Il mio passaggio da Londra a Filadelfia fu lungo, disastroso e pieno di fastidi e d'affanno. Non durò meno d'ottantasei giorni, nell'intero corso de' quali tutti quegli agi mi mancarono, che l'età mia, lo
Si preparò sul cassero quel convito. Una tavolaccia sciancata di pino tarlato, una tovaglia più nera della camicia d'un carbonaro, tre tondi screziati di terracotta e tre posate di ferro di già irruginite furono i dolci preludi del mio vicino banchetto. Messere lo nantuchino sedette, invitò me a sedere rimpetto a lui, e in pochi minuti capitò il cuoco africano, con una scodellaccia di legno in una mano e un piatto di peltro nell'altra, cui tacitamente depose su quella tavola, e, chinando la testa, partì.–Odoardo–gridò allora ad alta voce il mio oste acquatico,–Odoardo, venite a pranzo.–Alla seconda chiamata il signor Odoardo apparì, sbucando dal camerino del vascello, dove avea per più ore dormito. Chinò un pocolino il capo, e, senza favellar o guardarmi, s'assise alla destra del capitano. La novità della sua figura non mi lasciò tempo di guardare quello che conteneva quella scodella. Odoardo pareva precisamente un Bacco assonnato, se non che i suoi vestimenti erano da mugnaio in uffizio, e la sua quondam biancheria andava perfettamente d'accordo col camicione da carbonaro e colla tovaglia dei nostro Tifi. Aveva questi frattanto posto davanti a me in un piattello di peltro alcune cucchiaiatine di quella broda tratta dalla scodella marinaresca, ch'io tolto avea a prima vista per acqua di castagne bollite.

_DATI MOSTRATI_

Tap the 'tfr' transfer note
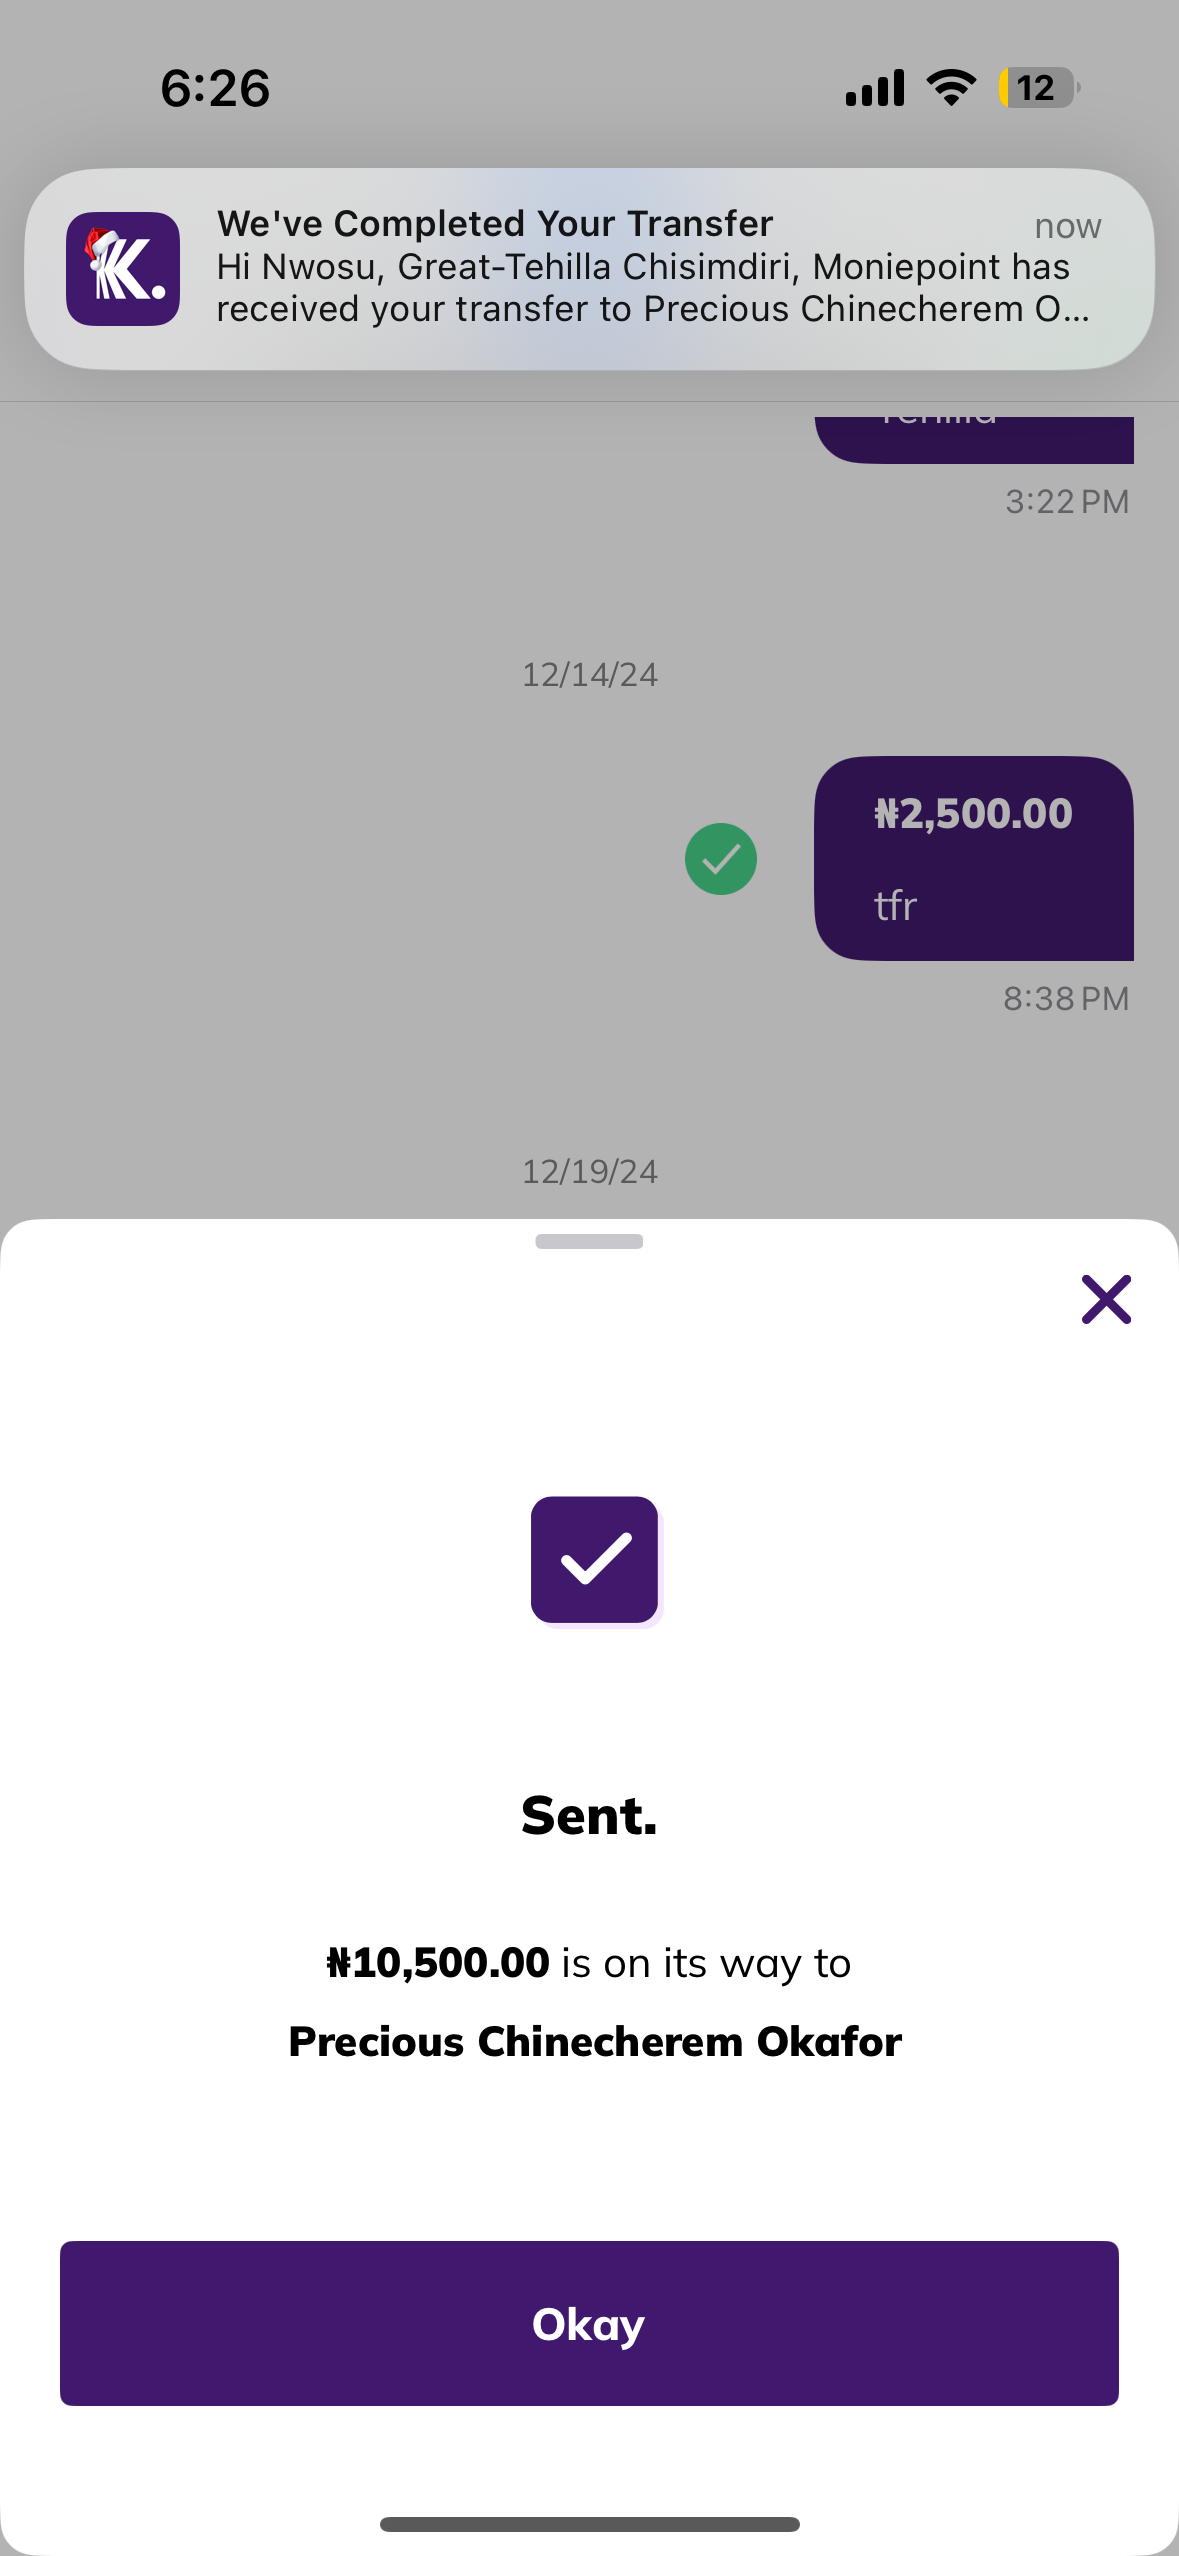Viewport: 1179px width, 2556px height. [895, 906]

_CONSEGNA_
Ricopia per intero l'estratto sulla traversata da Londra a Filadelfia, senza alterare nemmeno una parola.

_SOLUZIONE_
Il mio passaggio da Londra a Filadelfia fu lungo, disastroso e pieno di fastidi e d'affanno. Non durò meno d'ottantasei giorni, nell'intero corso de' quali tutti quegli agi mi mancarono, che l'età mia, lo
Si preparò sul cassero quel convito. Una tavolaccia sciancata di pino tarlato, una tovaglia più nera della camicia d'un carbonaro, tre tondi screziati di terracotta e tre posate di ferro di già irruginite furono i dolci preludi del mio vicino banchetto. Messere lo nantuchino sedette, invitò me a sedere rimpetto a lui, e in pochi minuti capitò il cuoco africano, con una scodellaccia di legno in una mano e un piatto di peltro nell'altra, cui tacitamente depose su quella tavola, e, chinando la testa, partì.–Odoardo–gridò allora ad alta voce il mio oste acquatico,–Odoardo, venite a pranzo.–Alla seconda chiamata il signor Odoardo apparì, sbucando dal camerino del vascello, dove avea per più ore dormito. Chinò un pocolino il capo, e, senza favellar o guardarmi, s'assise alla destra del capitano. La novità della sua figura non mi lasciò tempo di guardare quello che conteneva quella scodella. Odoardo pareva precisamente un Bacco assonnato, se non che i suoi vestimenti erano da mugnaio in uffizio, e la sua quondam biancheria andava perfettamente d'accordo col camicione da carbonaro e colla tovaglia dei nostro Tifi. Aveva questi frattanto posto davanti a me in un piattello di peltro alcune cucchiaiatine di quella broda tratta dalla scodella marinaresca, ch'io tolto avea a prima vista per acqua di castagne bollite.